A new year, a new plan
Having finished craft production & craft shows, and having moved out of a big studio at the end of December, I had made the decision to take a break from all of that, and to embark into a new phase of my creativity starting January. That I did.I have been exploring my creativity within my art journal a lot, and I have found a new focus for my exhibition to take place in August. It’s a bit strange, as come June I’ll have to have a few images for publicity, so I’m hoping that by them my focus will be clear and that half of the work will be done. I’m not sure that pocket mirrors are the right medium anymore!!
The Italians in Vancouver
So these days I’m reading books on the Italians in Vancouver and in particular about a very influential Italian-Canadian lawyer and judge. This all started because I wanted to know why there was an abandoned monument/plaza in my neighbourhood — lots of questions about this. Who was it built for, who wanted it built, what was it used for, why was it abandoned? At first I was investigating three different buildings in Vancouver but now I have found the one that really interests me and coincidentally the story behind it is Italian-focused (I am Italian-Canadian).
In other words…
I’m not following my original exhibition plan but I believe you have to be open to change and that you have to be excited about your work. And this to me, right now, is exciting — the story of Italians in Vancouver. I hope the rest — the medium, the content — will slowly emerge and make itself obvious.

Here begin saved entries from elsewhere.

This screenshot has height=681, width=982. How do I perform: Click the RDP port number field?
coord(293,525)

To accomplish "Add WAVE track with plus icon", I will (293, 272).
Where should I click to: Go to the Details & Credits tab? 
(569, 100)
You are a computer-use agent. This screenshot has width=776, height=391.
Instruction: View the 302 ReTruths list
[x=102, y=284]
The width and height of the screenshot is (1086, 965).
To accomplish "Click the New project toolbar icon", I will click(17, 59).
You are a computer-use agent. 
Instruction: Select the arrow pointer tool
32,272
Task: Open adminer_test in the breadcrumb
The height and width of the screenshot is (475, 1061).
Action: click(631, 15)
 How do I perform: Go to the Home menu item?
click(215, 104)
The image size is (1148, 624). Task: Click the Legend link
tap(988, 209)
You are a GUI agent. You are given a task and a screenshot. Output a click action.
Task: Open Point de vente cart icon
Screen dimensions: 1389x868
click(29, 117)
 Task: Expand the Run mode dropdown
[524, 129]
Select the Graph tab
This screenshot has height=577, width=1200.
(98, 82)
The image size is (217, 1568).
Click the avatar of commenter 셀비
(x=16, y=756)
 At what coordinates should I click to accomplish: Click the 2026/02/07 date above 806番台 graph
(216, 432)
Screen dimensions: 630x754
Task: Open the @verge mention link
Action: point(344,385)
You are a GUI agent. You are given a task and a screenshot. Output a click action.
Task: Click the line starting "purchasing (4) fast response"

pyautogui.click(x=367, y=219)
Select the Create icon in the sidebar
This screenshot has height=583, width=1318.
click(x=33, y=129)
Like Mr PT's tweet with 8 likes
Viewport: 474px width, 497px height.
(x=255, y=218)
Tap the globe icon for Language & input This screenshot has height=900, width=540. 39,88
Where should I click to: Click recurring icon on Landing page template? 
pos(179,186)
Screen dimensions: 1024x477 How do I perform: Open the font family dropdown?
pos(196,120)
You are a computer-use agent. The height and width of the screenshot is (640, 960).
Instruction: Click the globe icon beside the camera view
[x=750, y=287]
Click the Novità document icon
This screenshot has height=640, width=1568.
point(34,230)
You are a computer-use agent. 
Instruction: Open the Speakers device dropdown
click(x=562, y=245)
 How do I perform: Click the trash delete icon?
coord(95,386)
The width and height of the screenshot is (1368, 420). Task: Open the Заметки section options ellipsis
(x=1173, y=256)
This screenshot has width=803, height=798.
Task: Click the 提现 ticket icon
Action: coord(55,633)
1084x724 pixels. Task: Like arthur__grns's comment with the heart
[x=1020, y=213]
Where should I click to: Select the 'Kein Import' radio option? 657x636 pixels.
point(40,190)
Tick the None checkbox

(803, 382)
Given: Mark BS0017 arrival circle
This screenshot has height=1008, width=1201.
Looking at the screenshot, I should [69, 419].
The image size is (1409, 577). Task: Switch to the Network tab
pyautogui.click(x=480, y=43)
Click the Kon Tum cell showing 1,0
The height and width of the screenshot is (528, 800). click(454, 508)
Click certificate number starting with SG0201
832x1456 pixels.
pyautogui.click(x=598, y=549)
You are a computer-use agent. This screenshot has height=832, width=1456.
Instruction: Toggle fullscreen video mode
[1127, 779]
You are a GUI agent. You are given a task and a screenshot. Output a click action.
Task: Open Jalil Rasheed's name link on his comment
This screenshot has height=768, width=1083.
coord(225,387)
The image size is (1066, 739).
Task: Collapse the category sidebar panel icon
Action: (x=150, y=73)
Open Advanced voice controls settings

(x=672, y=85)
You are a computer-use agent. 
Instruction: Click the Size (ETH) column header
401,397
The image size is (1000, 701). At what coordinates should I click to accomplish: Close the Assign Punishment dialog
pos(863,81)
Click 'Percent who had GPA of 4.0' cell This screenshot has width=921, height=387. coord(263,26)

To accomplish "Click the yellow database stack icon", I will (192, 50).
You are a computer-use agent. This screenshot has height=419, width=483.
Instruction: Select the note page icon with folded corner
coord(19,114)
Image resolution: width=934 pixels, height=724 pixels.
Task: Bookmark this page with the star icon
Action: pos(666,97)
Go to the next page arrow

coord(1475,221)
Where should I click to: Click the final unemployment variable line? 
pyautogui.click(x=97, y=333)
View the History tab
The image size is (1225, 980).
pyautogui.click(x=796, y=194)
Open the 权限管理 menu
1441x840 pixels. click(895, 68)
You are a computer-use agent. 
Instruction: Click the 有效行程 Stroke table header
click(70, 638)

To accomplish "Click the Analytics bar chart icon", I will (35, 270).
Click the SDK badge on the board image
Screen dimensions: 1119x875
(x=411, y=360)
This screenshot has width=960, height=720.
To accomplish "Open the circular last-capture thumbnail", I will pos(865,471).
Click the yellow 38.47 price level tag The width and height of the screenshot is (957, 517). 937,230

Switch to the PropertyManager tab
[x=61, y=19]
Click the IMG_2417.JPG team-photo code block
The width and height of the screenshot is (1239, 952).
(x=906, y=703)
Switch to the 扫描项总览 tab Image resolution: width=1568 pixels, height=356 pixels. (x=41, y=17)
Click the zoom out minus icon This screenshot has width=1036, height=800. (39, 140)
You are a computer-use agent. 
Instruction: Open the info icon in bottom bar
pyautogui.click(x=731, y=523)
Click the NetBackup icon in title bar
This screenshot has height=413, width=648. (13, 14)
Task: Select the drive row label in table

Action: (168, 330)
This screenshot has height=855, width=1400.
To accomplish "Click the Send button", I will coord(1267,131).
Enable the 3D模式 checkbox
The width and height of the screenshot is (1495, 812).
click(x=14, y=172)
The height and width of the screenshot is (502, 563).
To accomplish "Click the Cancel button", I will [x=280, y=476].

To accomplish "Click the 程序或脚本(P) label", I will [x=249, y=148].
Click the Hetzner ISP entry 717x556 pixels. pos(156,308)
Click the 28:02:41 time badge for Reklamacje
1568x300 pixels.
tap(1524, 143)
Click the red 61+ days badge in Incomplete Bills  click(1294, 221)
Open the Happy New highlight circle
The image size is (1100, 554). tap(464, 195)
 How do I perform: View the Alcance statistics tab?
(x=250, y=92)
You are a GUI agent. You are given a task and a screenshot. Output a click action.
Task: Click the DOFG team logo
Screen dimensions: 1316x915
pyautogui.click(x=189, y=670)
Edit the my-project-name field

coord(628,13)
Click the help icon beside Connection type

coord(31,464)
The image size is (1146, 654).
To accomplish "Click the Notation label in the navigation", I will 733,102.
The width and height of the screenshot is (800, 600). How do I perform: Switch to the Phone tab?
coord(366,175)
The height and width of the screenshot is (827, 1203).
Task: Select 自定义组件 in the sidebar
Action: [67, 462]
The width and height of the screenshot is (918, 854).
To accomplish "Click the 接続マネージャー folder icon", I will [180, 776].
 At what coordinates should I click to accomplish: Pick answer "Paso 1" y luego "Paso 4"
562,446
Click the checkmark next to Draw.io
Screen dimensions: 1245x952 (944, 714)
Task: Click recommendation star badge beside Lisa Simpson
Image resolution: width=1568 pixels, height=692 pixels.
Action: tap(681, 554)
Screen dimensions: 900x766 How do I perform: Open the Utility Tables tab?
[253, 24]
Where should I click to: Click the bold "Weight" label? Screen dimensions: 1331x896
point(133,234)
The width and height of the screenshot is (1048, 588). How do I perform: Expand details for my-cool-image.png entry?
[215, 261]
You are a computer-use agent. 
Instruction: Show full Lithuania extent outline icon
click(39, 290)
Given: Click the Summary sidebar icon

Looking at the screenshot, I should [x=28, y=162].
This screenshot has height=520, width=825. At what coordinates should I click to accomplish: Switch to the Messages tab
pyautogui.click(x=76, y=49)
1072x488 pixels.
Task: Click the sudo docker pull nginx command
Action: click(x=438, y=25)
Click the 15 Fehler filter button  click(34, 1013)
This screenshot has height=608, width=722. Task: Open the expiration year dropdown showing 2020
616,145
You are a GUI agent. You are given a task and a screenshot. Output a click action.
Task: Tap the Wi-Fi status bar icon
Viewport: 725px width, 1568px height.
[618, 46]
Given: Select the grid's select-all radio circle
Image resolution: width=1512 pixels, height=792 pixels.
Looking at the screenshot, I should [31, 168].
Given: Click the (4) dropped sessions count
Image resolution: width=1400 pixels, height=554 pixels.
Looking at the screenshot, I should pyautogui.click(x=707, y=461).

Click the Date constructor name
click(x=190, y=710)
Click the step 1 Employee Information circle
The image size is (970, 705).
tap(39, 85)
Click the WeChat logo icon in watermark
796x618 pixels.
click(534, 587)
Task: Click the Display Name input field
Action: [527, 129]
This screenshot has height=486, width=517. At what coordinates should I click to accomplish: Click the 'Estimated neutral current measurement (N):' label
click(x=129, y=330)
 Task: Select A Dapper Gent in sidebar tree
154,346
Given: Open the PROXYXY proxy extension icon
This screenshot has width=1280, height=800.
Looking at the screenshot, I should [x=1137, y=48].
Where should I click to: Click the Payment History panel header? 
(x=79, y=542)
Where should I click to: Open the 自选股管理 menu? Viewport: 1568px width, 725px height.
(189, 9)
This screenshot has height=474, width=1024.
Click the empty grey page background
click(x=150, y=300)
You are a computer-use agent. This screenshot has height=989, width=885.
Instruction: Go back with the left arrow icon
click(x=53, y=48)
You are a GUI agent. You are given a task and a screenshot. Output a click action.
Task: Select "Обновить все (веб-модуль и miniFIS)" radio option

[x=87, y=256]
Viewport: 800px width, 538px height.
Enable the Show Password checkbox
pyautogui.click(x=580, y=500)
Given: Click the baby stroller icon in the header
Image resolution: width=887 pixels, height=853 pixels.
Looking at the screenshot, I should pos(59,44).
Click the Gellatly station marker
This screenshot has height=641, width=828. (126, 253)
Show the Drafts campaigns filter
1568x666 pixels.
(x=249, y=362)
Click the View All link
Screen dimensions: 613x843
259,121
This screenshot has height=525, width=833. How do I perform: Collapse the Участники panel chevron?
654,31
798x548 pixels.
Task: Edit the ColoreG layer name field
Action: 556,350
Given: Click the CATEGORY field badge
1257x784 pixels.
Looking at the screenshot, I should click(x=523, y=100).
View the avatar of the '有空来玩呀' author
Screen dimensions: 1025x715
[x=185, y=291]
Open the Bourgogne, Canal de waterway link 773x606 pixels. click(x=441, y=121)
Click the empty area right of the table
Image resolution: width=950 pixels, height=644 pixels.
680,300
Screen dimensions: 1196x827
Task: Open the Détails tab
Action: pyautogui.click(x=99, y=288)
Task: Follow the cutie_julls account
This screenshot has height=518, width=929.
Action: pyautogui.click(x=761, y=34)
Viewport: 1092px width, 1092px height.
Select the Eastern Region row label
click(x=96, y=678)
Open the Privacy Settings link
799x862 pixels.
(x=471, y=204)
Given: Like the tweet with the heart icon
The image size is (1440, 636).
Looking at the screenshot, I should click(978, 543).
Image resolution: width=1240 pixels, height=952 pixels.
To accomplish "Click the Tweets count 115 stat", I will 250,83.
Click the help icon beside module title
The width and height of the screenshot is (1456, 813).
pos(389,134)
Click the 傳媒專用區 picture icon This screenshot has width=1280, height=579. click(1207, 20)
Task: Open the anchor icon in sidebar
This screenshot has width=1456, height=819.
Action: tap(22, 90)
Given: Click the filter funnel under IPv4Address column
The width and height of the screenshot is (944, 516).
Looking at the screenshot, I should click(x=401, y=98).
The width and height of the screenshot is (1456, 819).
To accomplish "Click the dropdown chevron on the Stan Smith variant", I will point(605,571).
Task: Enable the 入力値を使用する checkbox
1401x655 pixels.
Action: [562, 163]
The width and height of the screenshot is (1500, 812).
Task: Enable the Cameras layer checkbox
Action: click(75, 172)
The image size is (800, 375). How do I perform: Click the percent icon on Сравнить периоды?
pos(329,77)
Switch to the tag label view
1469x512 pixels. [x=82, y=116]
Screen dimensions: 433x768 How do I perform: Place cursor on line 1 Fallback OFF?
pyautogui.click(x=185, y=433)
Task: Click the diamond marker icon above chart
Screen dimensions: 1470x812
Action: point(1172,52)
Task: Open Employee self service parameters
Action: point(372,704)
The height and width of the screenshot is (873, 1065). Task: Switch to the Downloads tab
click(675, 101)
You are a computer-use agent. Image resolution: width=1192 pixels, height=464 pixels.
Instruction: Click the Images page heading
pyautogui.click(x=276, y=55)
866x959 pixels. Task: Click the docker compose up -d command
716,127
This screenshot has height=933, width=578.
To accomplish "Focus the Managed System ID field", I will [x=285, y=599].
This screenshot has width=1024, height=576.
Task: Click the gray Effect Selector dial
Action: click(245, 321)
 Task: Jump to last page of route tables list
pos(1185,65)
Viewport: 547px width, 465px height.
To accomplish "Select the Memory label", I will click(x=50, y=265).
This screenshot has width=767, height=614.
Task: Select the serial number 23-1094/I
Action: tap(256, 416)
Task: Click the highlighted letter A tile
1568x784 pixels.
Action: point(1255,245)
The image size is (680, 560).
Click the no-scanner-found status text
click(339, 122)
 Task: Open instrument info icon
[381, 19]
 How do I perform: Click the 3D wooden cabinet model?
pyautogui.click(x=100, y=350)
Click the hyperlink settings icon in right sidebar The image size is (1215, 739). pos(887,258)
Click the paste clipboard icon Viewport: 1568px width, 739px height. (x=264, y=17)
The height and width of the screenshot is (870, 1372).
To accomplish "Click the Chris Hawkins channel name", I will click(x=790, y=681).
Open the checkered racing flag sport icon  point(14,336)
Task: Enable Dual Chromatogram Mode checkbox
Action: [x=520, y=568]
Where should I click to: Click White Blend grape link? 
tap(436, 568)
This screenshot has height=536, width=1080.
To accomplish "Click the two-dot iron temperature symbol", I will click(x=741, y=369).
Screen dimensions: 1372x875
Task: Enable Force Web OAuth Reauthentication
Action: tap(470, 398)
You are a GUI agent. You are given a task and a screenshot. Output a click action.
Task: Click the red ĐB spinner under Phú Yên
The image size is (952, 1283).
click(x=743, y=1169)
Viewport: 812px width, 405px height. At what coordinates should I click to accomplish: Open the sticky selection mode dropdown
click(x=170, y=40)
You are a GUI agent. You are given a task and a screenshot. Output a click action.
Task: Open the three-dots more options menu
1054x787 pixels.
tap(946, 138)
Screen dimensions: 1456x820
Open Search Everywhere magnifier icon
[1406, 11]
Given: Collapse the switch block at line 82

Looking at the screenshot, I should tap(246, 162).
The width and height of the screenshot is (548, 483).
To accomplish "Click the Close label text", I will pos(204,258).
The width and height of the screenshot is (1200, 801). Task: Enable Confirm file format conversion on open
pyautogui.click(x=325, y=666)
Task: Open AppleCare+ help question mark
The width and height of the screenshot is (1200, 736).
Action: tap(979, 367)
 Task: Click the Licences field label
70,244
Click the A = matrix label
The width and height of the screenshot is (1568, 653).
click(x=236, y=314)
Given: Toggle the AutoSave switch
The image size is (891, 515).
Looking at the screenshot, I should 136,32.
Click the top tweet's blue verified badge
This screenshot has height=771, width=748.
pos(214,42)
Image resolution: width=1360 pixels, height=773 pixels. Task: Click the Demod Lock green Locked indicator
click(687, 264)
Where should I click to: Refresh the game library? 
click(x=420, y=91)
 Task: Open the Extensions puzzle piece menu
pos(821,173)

I started this art journal page today and I may work on it some more.
I’ve been wanting to do more pieces with typewriters, so today I tried hand-drawing my Brother typewriter from a photograph. I’m pretty happy with the results as I consider myself more of a photo-based artist. I even used watercolor to fill in the colour, which again is not something I have a lot of experience with.
The title and text for this piece was inspired by Julia Cameron’s book Finding Water: The Art of Perseverance. It always amazes me how relevant her writing is to whatever I’m going through artistically. And in the morning, reading a few paragraphs from the book always provides inspiration.
Are you making any Big Decisions this year? I am!
I have been quiet on the blog front but that’s because I’ve been busy (since I got an iphone) with Instagram — a free app that allows you to take a picture and easily share it with your Twitter and Facebook followers. It’s now so convenient to post updates.
So, almost since the beginning of January, I have been sharing a new activity with my Twitter and FB followers — my work in my art journal.
I call this new activity ‘shifting into process.’ Last year was very product intensive and exhausting, so this year I am turning it around completely by focusing on process. I am doing this by using my art journal to produce art work that is definitely not for sale. Art journaling is very relaxing, calming, and therapeutic.
This is a new ‘journey.’ I have never kept an art or creative journal before. You could even just call it a sketchbook. I have committed to doing a page a day and to sharing at least a detail of the page if not the whole page, as this is after all a personal process.
If art journaling is new to you, then think of it as a creative time-out that allows you to process your thoughts or to explore new ideas. You make it what you want it to be and really, the way I approach it, the rules can change as needed.